Life experience has shown me that when it comes to sports, dads and moms are often worlds apart. Of course there are always exceptions to the rule, but, by and large, Dads get a little crazy on the Little League field. Mothers are more likely to feel gratitude their kids are able to have the experience. Mothers hope for their children to build camaraderie, friendships, acquire skills, personal inner strength, mental toughness, the ability to work with others, and weather the storm of a coach that does things “differently.” We cheer loudly and nearly exclusively watch our favorite player.

Dads want their kids to give their all. And I mean ALL.

Although I loath the saying, “giving 110 percent” comes to mind. It doesn’t matter what else is going on in the world, dads expect their kids to show up with the intensity and drive of a roaring tiger. Nothing less counts. Nothing less will do.

What happens if or when a kid doesn’t care as much as Dad deems necessary? That is the crux of the problem at our house. Any sort of mistake or failing is genuinely fine by Paul so long as the kids are participating with an intensity that indicates THIS moment could quite possibly be THE most important moment of their entire lives. That is a pretty tough level of enthusiasm to maintain.

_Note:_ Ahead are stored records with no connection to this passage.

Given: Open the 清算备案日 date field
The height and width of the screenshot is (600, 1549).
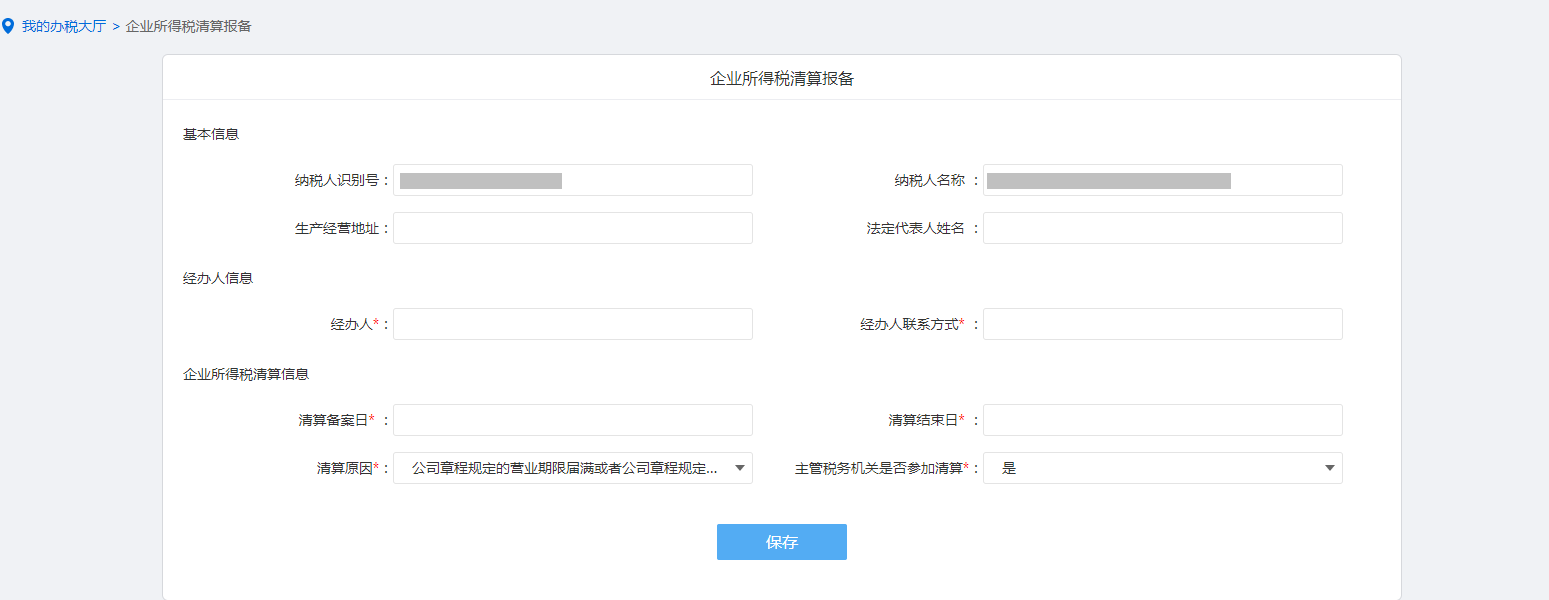Looking at the screenshot, I should (572, 420).
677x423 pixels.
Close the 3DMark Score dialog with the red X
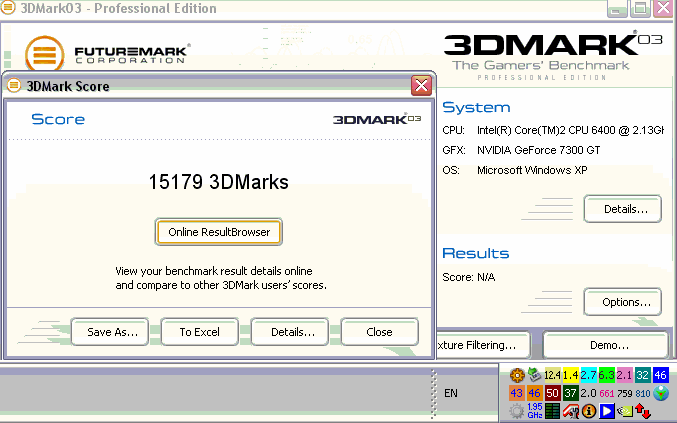point(421,86)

Like weddings and funerals, it’s novel that sports tend to bring every facet of ourselves to the surface. The good, bad, the ugly. It is why sports movies are about so much more than the win or loss; they’re also about the kind of person one is, the kind of person one is becoming. This pervasive idea that what you are on the court or field is who you really are and will be locked into for a lifetime is something I simply cannot relate to. When we watch the “Biggest Loser” and see and hear trainers scream at and humiliate overweight participants to change, I know I would balk at the sheer offense of it all.

Paul would flourish under such strain and scrutiny. In his first three arduous years of golf, he nearly quit the game because he wasn’t seeing what he would deem “success.” He pushed through, however, and is now a great (although that might not be the term he’d use) golfer. Time, determination, tenacity and discipline took him there. Every game the boys play is like the NBA finals for him, and he thinks it should be for them, too.

Personal discipline is something I place a little too low on the priority list, and something Paul places perhaps a little too high. We try to help each other out with balancing the fun and have-to’s of life. Ultimately, it is about unlocking the potential that lies within each of our children. Cultivating their talents and pruning their deficits. Loving them unconditionally.

Paul is good at calling our boys to the next level, helping them value and expect more of themselves. I’m good at affirming them right where they are, enjoying the fun, enjoying now.

Hope to see you in the stands soon.

Play ball!

Michelle Aguilar is a College Place writer, wife and mother of four.